In looking at all of the problems pointed up here, we can say that
primarily the leadership bodies are responsible and we expect that they
will adopt specific measures aimed at perfecting the methods and the
operating procedures at the base. Among these measures, priority must be
given to assistance and personal participation by the cadres in the
preparation and development of meetings, work plans, assemblies, and
processes carried out by the organizations as well as an increase in their
capacity to come to the aid of those that are facing major difficulties in
the communist education of their members and in the accomplishment of the
tasks assigned.

Poor attitudes and conduct not only express an insufficient degree of
awareness on the part of those involved but also on the part of those who
are passive and indifferent toward those attitudes. This is why the
revolutionary conscience of our militants is expressed precisely through
the daily struggle to make each work or study place more efficient.

The Plenum urges our base organizations to turn this battle for high
standards and against wrongdoing into the collective will of all militants;
they lead to express it specifically through the tasks included in the work
plans, regularly during meetings to promote the discussion of problems
interfering with the accomplishment of plans and goals in terms of quantity
and quality such as they are assigned to each center, demanding that those
in charge do their job and contribute their initiative toward the solution
of these problems.

Infusing the younger generation with a socialist attitude toward the
accomplishment of its work, study, military, and social duties, the demand
that they discharge their own responsibilities and those they have toward
others, and hard work designed to anchor these convictions deeply in their
consciousness so that they will become rules of daily conduct--these are
the fundamental aspects of the UJC's ideological effort.

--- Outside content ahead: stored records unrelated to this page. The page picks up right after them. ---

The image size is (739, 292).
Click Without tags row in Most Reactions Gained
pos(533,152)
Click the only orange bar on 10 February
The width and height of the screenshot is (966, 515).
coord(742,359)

It is necessary consequently to strengthen the ideological struggle,
particularly the implementation of individual and direct work with the
youngsters who pursue incorrect attitudes, along with the generalization of
the best experiences, examples, and initiatives in the various spheres of
social life in which youth is active.

In this struggle, which is closely connected with the vanguard character of
the UJC, the growth and makeup of our ranks is of fundamental significance.

During the latest period, the, UJC has improved its social makeup,
increasing the representation of the worker nucleus in compliance with the
provisions of the central report addressed to the First Party Congress:

"Place fundamental emphasis on its growth among the ranks of young workers
and imbue itself even more with the proletarian spirit, although this must
not in any way reduce the number of those who join the organization from
the student sector."

The First Secretary of our party stated a number of points on that score,
fundamentally accentuating the quality of those who join as constituting
the central watchword for organization growth.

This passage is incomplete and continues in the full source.